What you need to do: Give the lines below as a JSON list of strings, one string per line, with blank lines left out. Begin at the line containing "Click the reaction" and stop after the line containing "Click the teal", including both.
═══ Exercise material ═══
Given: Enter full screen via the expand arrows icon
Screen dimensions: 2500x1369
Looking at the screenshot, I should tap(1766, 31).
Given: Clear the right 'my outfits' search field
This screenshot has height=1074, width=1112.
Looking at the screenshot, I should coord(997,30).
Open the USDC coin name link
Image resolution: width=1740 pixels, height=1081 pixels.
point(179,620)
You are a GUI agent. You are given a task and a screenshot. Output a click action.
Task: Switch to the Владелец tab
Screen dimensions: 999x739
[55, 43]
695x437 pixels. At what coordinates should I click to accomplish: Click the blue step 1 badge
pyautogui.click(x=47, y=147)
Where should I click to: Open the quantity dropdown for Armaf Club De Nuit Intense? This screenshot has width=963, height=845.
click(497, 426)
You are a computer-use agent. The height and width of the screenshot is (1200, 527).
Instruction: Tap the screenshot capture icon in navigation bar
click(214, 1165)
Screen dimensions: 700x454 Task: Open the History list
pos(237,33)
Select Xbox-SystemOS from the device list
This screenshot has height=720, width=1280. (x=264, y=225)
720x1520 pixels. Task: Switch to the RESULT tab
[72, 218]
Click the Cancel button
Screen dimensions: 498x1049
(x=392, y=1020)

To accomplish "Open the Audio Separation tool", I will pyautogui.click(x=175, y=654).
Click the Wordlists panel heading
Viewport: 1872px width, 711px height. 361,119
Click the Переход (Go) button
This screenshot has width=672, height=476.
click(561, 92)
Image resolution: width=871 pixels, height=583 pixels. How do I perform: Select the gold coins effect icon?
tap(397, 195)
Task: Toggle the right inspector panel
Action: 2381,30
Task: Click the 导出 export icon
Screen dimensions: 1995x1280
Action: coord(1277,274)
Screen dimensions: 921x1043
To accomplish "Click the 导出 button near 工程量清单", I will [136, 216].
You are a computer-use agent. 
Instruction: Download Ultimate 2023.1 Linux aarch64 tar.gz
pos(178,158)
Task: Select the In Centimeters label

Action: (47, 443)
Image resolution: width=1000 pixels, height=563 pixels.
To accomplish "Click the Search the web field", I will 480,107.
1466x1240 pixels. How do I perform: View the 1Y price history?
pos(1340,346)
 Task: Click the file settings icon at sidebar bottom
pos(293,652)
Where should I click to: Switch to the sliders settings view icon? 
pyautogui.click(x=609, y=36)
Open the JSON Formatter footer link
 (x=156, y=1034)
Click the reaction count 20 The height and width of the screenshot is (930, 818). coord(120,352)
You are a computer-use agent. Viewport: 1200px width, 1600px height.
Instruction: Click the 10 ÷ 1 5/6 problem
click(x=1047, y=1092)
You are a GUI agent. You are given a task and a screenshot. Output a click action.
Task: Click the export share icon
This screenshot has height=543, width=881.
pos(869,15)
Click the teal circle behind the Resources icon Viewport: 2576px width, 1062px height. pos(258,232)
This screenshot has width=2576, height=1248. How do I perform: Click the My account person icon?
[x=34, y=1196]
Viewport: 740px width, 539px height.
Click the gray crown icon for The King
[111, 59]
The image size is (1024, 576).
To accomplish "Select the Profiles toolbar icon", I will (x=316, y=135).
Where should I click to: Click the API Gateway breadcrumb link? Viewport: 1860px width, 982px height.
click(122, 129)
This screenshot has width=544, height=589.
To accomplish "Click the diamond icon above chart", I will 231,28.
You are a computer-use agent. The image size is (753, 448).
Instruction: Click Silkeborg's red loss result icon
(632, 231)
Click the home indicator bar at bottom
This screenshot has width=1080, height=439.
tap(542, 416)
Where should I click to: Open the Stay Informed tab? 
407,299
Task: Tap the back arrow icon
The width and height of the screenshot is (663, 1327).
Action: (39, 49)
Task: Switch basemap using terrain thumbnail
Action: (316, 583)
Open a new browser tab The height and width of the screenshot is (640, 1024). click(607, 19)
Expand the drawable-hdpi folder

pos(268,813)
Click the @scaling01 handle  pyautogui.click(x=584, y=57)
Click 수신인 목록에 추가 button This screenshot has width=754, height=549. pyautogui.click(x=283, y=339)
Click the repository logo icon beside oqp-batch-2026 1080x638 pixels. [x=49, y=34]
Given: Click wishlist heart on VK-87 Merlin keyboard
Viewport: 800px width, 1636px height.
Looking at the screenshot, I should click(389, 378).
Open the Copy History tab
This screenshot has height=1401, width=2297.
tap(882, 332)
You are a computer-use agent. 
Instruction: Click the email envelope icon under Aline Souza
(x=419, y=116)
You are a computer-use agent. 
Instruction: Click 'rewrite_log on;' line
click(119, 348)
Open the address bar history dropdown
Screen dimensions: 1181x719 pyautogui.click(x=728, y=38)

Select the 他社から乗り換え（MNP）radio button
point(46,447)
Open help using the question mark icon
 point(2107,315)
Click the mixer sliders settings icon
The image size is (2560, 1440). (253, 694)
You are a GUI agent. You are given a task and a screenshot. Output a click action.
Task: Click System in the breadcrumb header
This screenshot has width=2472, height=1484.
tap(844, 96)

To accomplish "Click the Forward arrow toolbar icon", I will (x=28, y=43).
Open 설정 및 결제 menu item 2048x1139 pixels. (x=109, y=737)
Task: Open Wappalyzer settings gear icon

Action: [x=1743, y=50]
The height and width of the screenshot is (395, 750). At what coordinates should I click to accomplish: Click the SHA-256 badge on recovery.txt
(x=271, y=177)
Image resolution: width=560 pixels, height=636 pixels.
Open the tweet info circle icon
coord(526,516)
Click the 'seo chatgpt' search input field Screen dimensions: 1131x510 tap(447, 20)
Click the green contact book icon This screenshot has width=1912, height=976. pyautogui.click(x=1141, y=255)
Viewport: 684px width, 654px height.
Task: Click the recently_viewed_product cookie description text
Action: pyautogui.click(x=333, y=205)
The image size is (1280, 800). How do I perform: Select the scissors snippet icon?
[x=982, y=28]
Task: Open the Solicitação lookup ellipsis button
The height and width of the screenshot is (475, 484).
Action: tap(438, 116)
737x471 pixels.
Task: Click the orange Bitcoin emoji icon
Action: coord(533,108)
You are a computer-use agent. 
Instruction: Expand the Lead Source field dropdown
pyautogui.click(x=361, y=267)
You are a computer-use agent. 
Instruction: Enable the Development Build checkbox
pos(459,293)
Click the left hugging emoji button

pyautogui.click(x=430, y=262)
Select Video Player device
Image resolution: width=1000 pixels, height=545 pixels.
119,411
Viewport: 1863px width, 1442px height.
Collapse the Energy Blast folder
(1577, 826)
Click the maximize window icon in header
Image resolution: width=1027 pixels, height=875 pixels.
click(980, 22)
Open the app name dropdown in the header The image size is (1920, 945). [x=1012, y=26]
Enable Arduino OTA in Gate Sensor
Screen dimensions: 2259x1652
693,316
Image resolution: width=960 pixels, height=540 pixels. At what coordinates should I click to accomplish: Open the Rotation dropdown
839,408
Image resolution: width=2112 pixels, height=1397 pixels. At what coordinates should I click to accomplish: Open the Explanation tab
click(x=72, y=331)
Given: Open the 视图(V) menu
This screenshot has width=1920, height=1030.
═══
Expected output:
[
  "Click the reaction count 20 The height and width of the screenshot is (930, 818). coord(120,352)",
  "You are a computer-use agent. Viewport: 1200px width, 1600px height.",
  "Instruction: Click the 10 ÷ 1 5/6 problem",
  "click(x=1047, y=1092)",
  "You are a GUI agent. You are given a task and a screenshot. Output a click action.",
  "Task: Click the export share icon",
  "This screenshot has height=543, width=881.",
  "pos(869,15)",
  "Click the teal circle behind the Resources icon Viewport: 2576px width, 1062px height. pos(258,232)"
]